Speaking frankly I'm pretty confused by the current direction of C4D. Working procedurally can definitely be a cool and efficient way to work, but Maxon's effort here seems to be mostly reactionary to get on board with what they perceive to be the new fad. IMO a procedural workflow really shines for dynamics and effects, and since C4D has no fluid system and not a much of a dynamics or particle system to speak of, I find little value in the procedural workflow.

The idea of trying to compete with Houdini doesn't make much sense to me, since it will likely be many many years before C4D can even be considered a contender, and in the meantime C4D is trailing it's ACTUAL competitors in so many areas.

Maya is already the artist friendly answer to effects with fantastic capabilities, while Blender is a great FREE alternative with an impressive host of features to boast.
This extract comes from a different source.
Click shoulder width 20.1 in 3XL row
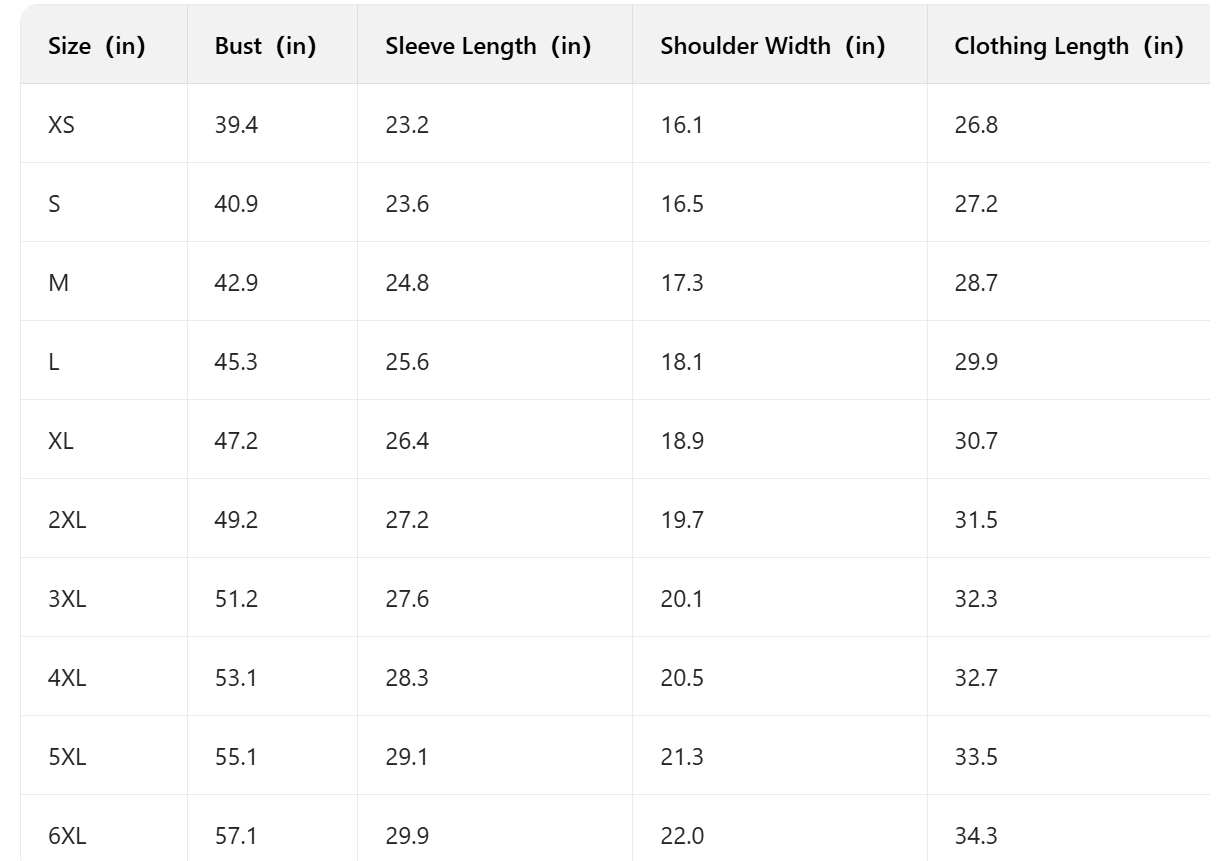Screen dimensions: 1218x861 point(682,599)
Neither software is perfect, but each one has areas where they excel and take no prisoners, such as Maya's amazing uv capabilities, or it's native renderer Arnold, or other fantastic features like Bifrost, Xgen, and Mash etc.
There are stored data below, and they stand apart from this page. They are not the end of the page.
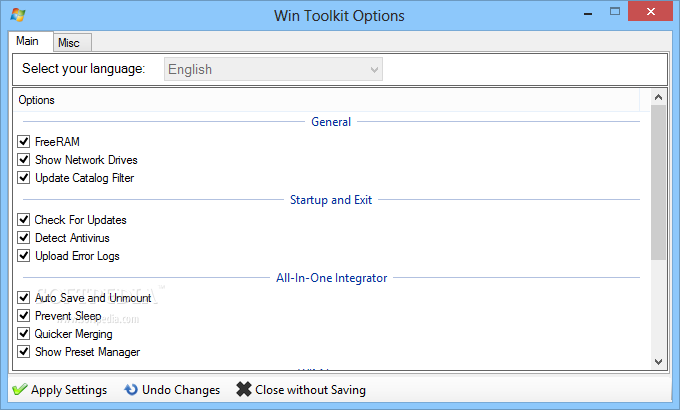Uncheck Detect Antivirus option
The width and height of the screenshot is (680, 410).
pyautogui.click(x=24, y=238)
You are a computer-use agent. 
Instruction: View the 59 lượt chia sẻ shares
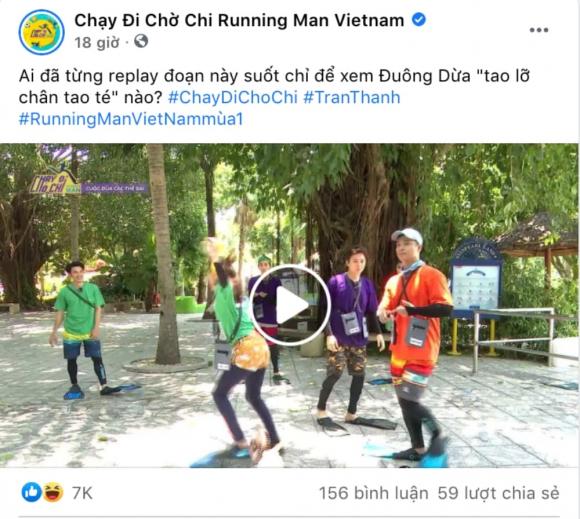(499, 493)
Blender has really taken leaps and bounds to compete with Zbrush, and though Zbrush is the undefeated champion in terms of sheer polygon power, Blender has developed a rich sculpting program, and should be considered a viable alternative. Blender even beat Zbrush to the punch with their cloth brushes, although Pixologic quickly introduced this feature with highly impressive results, just like any smart developer would do to keep it's rep. Blender also has a realtime renderer, which is great for lookdev and maybe even final renders.

 

This realization really hit home for me with a recent project; I finally gave up on C4D's neglected hair system and reintroduced myself to Xgen with the intention of using Arnold's proprietary USD system to render out of C4DtoA, when I had the sudden epiphany that Maya SHIPS with Arnold allowing me to forgo all that export hassle and render out of Arnold directly using Maya. Despite it's clunky and disorganized interface, I find myself moving to Maya more and more, which is ironic because C4D's interface is far superior to Maya's and that's one of the few 'features' Maxon chose to mess with.

 

I could ramble on and on, but the basic point is that C4D has fast become a master at none, and really doesn't have a specialty area anymore. In my recent projects  I have found myself using C4D less and less, opting to use other packages throughout the pipeline that are much more efficient and capable than C4D.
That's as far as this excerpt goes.